Foi aí que a eclosão da guerra entre Rússia e Ucrânia colocou mais lenha na fogueira inflacionária, ao envolver dois grandes produtores de commodities agrícolas, minerais e fertilizantes. Com a guerra impossibilitando transporte e plantio, e as sanções econômicas impedindo grande parte da exportação russa, a oferta desses insumos caiu. Resultado? O preço subiu mais.
2. O real e sua ligação com commodities
Agora, você pode estar se perguntando: o que o preço dessas commodities tem a ver com o valor do real? Muito! Pois o Brasil produz e exporta ao mundo uma grande variedade de commodities. Por serem negociadas internacionalmente, em dólar, quanto maior o preço delas, maior a entrada de dólares no Brasil.
E, assim como tudo em economia, quanto maior a oferta, menor o preço. Ou seja, de maneira simplificada, quanto maior a entrada de dólares, e assim a oferta, menor o preço da moeda americana em reais – o famoso "o dólar caiu”.
Nesse cenário, também passamos a atrair capital estrangeiro para nossa bolsa. Afinal, grande parte das empresas produtoras e exportadoras de tais commodities tem seu capital aberto, listado na B3 (SA:B3SA3). Assim, investidores antecipam um melhor resultado adiante, aumentando a posição no Brasil – e como vimos, quanto mais dólar entrando, menos ele “custa”.
3. A alta de juros a “agradecer”
Além de toda a dinâmica de commodities em alta, a elevação da nossa taxa básica de juros também vem tendo papel substancial na recente valorização do real.
Isso ocorre por conta de um fenômeno que chamamos de “diferencial de juros”. Ele se refere à diferença entre os juros pagos aqui, e os juros pagos no restante do mundo, especialmente nos Estados Unidos – “donos” do dólar, e dos ativos considerados de menor risco.

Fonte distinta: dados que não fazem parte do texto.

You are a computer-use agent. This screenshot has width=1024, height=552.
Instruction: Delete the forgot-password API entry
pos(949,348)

Quanto maior as taxas de juros encontradas em ativos por aqui, maior a atratividade de nossos ativos financeiros (como títulos públicos, privados e ações). Assim, com a nossa taxa básica de juros no patamar de 11,75% ao ano, enquanto o restante do mundo começa a caminhar na elevação de juros, acabamos nos tornando uma boa alternativa para investidores em busca de retornos.

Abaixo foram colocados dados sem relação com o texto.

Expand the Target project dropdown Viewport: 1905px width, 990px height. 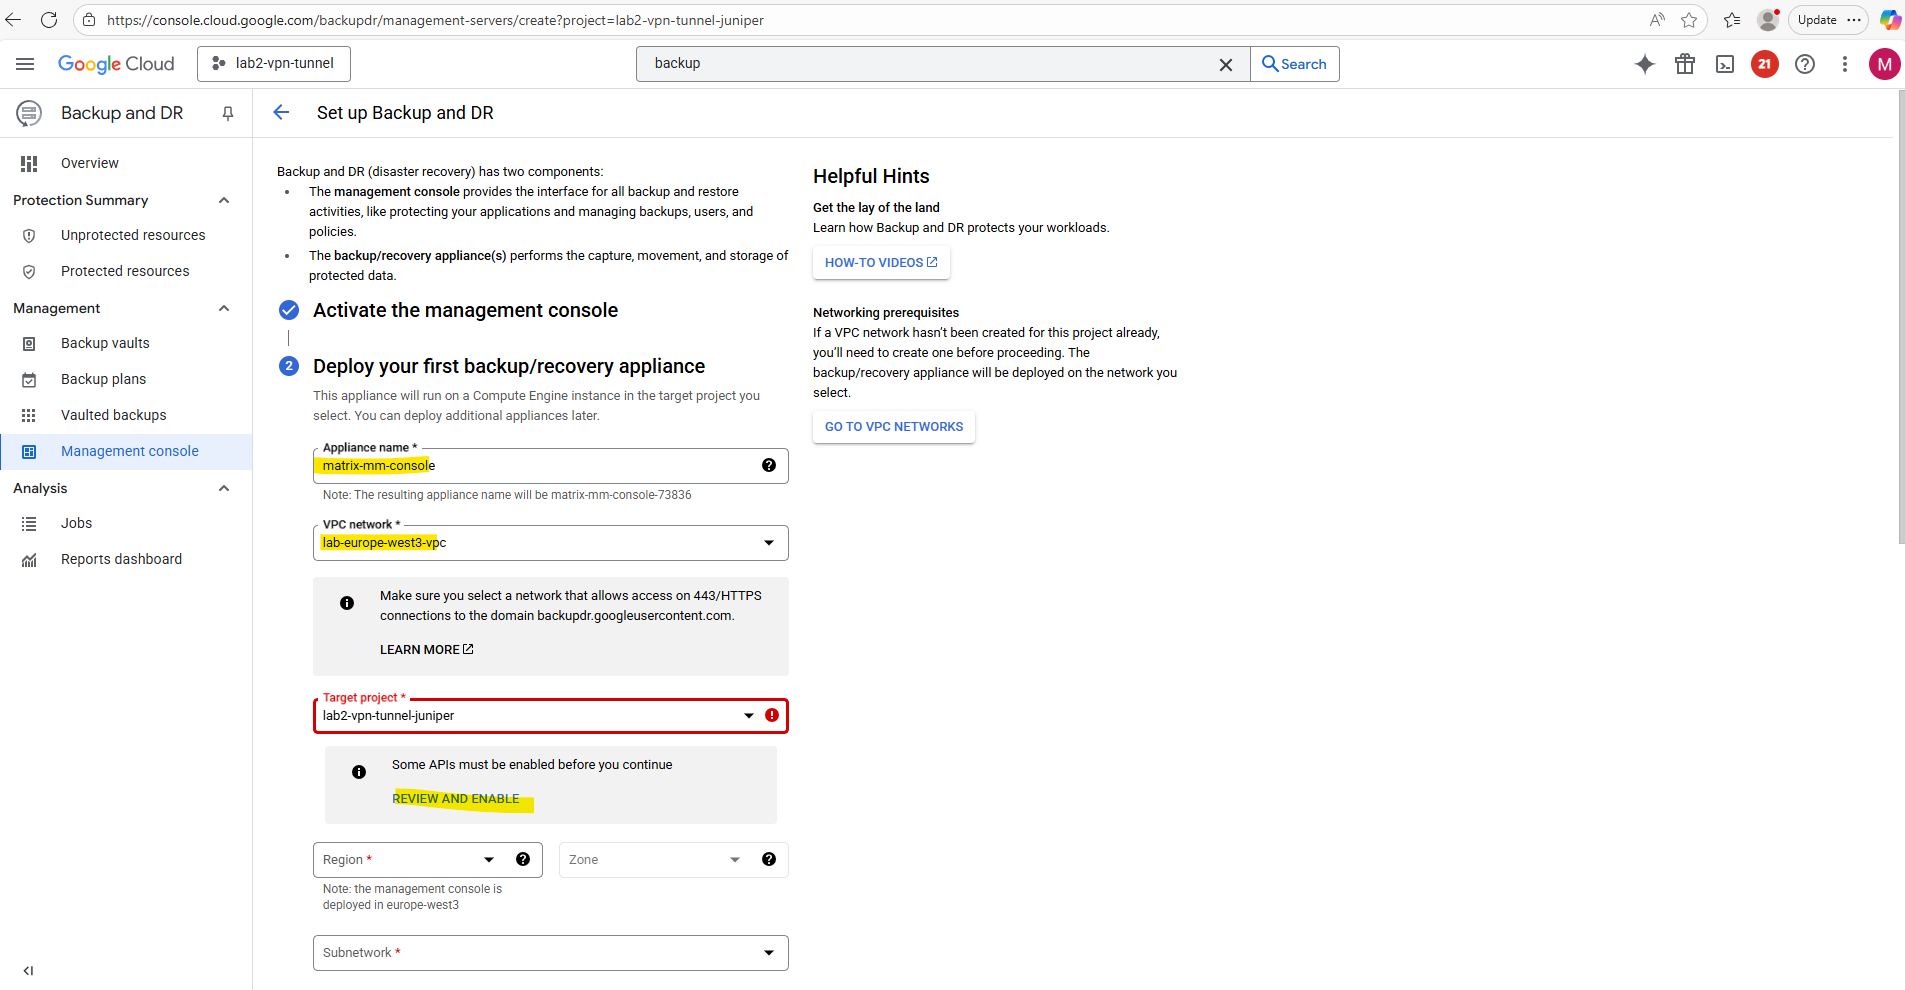(x=748, y=716)
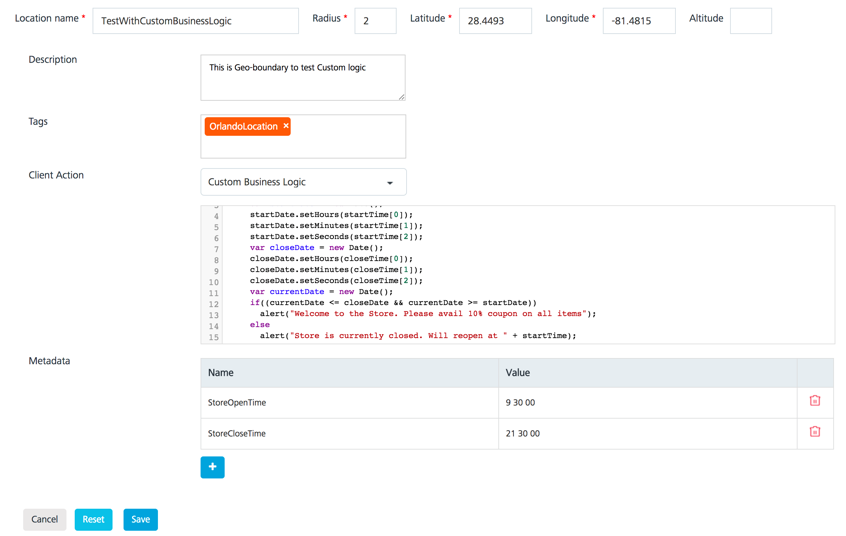Screen dimensions: 846x536
Task: Edit the Location name field
Action: tap(195, 21)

4. “Saldão Brasil” e do movimento de rotação nos mercados
Finalmente, vale destacar dois últimos movimentos que também têm contribuído para o fluxo estrangeiro para cá, e assim, à queda do dólar.

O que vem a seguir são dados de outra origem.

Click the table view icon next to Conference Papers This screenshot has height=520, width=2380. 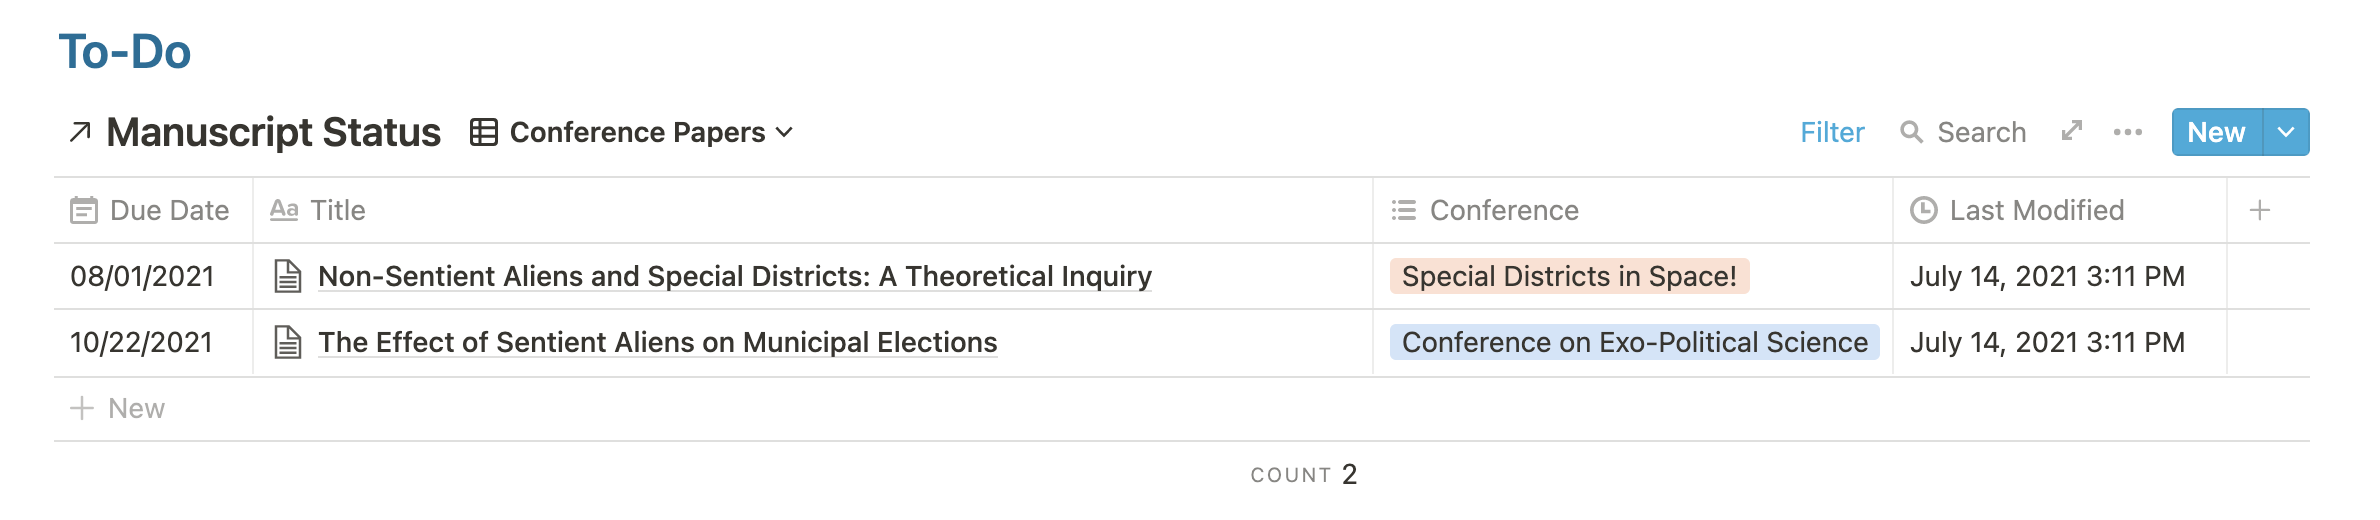(484, 132)
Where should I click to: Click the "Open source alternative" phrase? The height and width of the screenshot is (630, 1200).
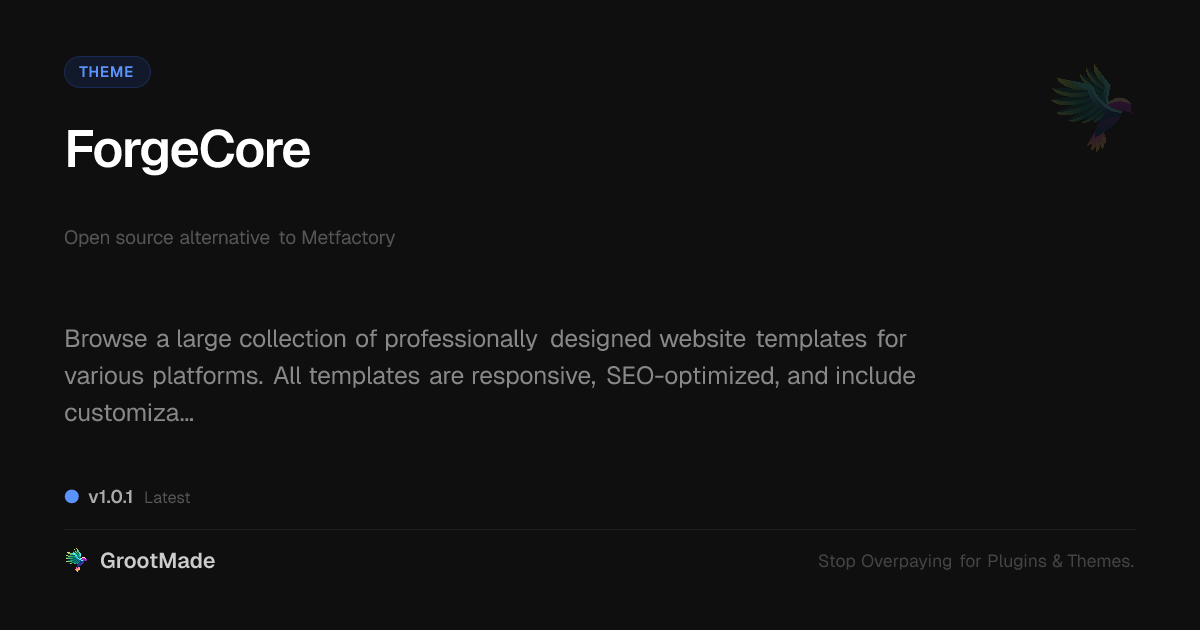click(167, 238)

Primeiro: os ativos baratos. Diante da elevada incerteza política e fiscal que vimos ao longo do ano passado (governo aumentando gastos, investidores com medo de serem pagos com moeda sem valor no futuro), além de inflação alta, os ativos brasileiros acabaram perdendo muito valor de mercado. As ações da bolsa caíram, nossa moeda despencou. Virou, praticamente, “saldão Brasil”!
O Ibovespa, para se ter uma ideia, se encontra no maior patamar de desconto dos últimos 15 anos em relação à Bolsa americana. Assim, para parte dos investidores estrangeiros, os preços baixos passam a compensar o risco de se investir por aqui, mesmo com os mesmos desafios domésticos observados no ano passado.
Segundo: os juros subindo nos EUA. Com o movimento de alta de juros iniciado pelo Banco Central americano (o FED), investidores procuram empresas que sofram menos com o encarecimento do crédito e dos juros de longo prazo. Além disso, com as economias retomando, empresas ligadas ao ciclo econômico voltam a se tornar atrativas. Resultado? Setores como commodities e bancos se beneficiam. E quem tem essas empresas “a rodo” listadas na bolsa? O Brasil.
E agora, encher o bolso de dólar?
Diante de tudo isso, o que fazer? Encher o bolso de dólar? Se você tiver planos concretos de viajar para o exterior, ou comprar alguma coisa em dólar, sim – esse pode ser um bom momento para comprar dólares. Mas vale lembrar que o ideal é fazer essa compra aos poucos, diversificando os riscos da volatilidade da taxa de câmbio.
Por outro lado, caso você não tenha esses planos, o melhor é aproveitar para diversificar sua carteira de investimentos em dólar, não no dólar. Ativos dolarizados, como BDRs (ações americanas negociadas no Brasil) e fundos internacionais, servirão como importantes porto seguros e equilíbrio para seus investimentos.
Aproveito a deixa para finalizar por aqui, antes que me perguntem: para onde vai o dólar?